Beispiele für solche ab 240 Euro erhältlichen Systeme sind das Orbi RBK43 von Netgear und das Deco M5 von TP-Link, die im c’t-Test gut abgeschnitten haben. Falls Sie schon eine aktuelle Fritzbox besitzen, sind Repeater oder Powerline-Adapter aus gleichem Hause die beste Wahl – insbesondere der 1750E. Bei AVM sorgt ein Firmware-Update dafür, dass die Zusammenarbeit wie etwa das Roaming zwischen Router und Repeatern noch besser funktioniert und alle Geräte einfacher via Router-Webinterface konfiguriert werden können.

Mesh-Netzwerke wie hier Netgears Orbi bestehen aus mehreren Zugangspunkten unter demselben WLAN-Namen.

12. Router hinter Router hängen

Stellt Ihr Provider Ihnen einen Router zur Verfügung, den Sie entweder zwangsweise nutzen müssen oder für andere Dienste – wie Telefonie – benötigen, und der in Sachen WLAN nicht das Optimum liefert (etwa kein 5-GHz-Band), gibt es Abhilfe. Sie können zum Beispiel den zweiten Router per Ethernet-Kabel mit dem ersten verbinden.

Vorher müssen Sie unter anderem auf einem der beiden Geräte den für die Vergabe von IP-Nummern zuständigen DHCP-Server ausschalten, da es davon nur einen in jedem Netzwerk geben darf. Dann müssen sie ihm eine feste IP-Nummer zuweisen, über die das Gerät dann nur noch zu erreichen ist und die es von dem anderen Router bezieht, der alle DHCP-Aufgaben übernimmt. Meist gibt es dafür eine Sammeleinstellung mit der Bezeichnung „Bridge“, „AP-Modus“ oder „kaskadierter Router“.

Stehen die Router direkt nebeneinander, sollten sie das WLAN auf dem in dieser Disziplin schlechteren Gerät ausschalten. Stehen sie entfernt voneinander, können beide weiter drahtlos funken (am besten auf automatisch gewählten oder unterschiedlichen Kanälen, siehe Tipp 13) und man spart sich eventuell sogar einen Repeater.


13. Auto-Kanalwahl verwenden

Wenn der Durchsatz in Ihrem WLAN zu schlecht ist, könnte es daran liegen, dass sich zu viele Funkzellen auf denselben Kanälen gegenseitig im Weg stehen.

Um das festzustellen, kann man zum Beispiel im Web-Frontend einer Fritzbox oder mit den in Tipp 15 vorgestellten Tools nachsehen. Im 2,4-GHz-Band passen bei 40 MHz Kanalbreite zwei WLANs nebeneinander: Nummer 1 auf Kanal 1 bis 5 und Nummer 2 auf Kanal 9 bis 13 (siehe Grafik).

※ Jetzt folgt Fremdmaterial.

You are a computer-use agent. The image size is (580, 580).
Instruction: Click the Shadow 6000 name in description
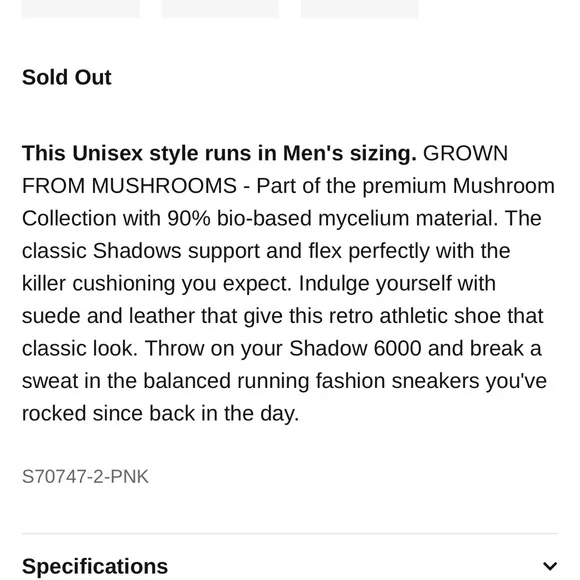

Mehr Platz gibt es im 5-GHz-Band, wo allerdings auch nach 802.11ac eine Kanalbreite von 80 MHz üblich ist. Davon passen drei neben das Wetterradar (36 bis 48, 52 bis 64, 100 bis 112). Funkt das bei Ihnen vor Ort nicht, passen sogar vier dieser WLANs nebeneinander (zusätzlich Kanal 116 bis 128).

Wlan-spektrum.jpg

Einige Router und einige Clients beherrschen allerdings die Frequenzen über dem Kanal 100 nicht. Dann bleiben nur zwei parallele Plätze. Geräte ohne DFS (siehe Tipp 8) bieten sogar nur einen. Versuchen Sie es am besten mit der automatischen Kanalwahl des Routers, denn der weicht konkurrierenden Funkzellen dynamisch aus.

Klappt das nicht, können Sie nach freien Kanälen suchen und diese manuell einstellen. Arbeiten Sie mit mehreren WLAN-Zugangspunkten wie Repeater, Powerline-Adapter und Zweit-Router, sollten Sie diese dann auch auf unterschiedliche Kanäle einstellen.


14. WLAN mit Apples AirPort-App analysieren

Seit iOS 11 dürfen Apps nicht mehr auf die WLAN-Hardware zugreifen. Netzwerk-Scanner können also keine Werte wie den Kanal oder die Signalstärke (RSSI) mehr anzeigen. Einzige Ausnahme ist Apples AirPort-App zur Verwaltung von AirPort-Geräten. Die Funktion „WLAN-Suche“ müssen Sie allerdings erst in den Einstellungen von iOS im Abschnitt „AirPort“ aktivieren. Sie finden die Funktion dann oben rechts in der App.

Apples AirPort-App für iOS zeigt unter anderem, wie viele Geräte auf den selben Kanälen funken.

Apples AirPort-App für iOS zeigt unter anderem, wie viele Geräte auf den selben Kanälen funken.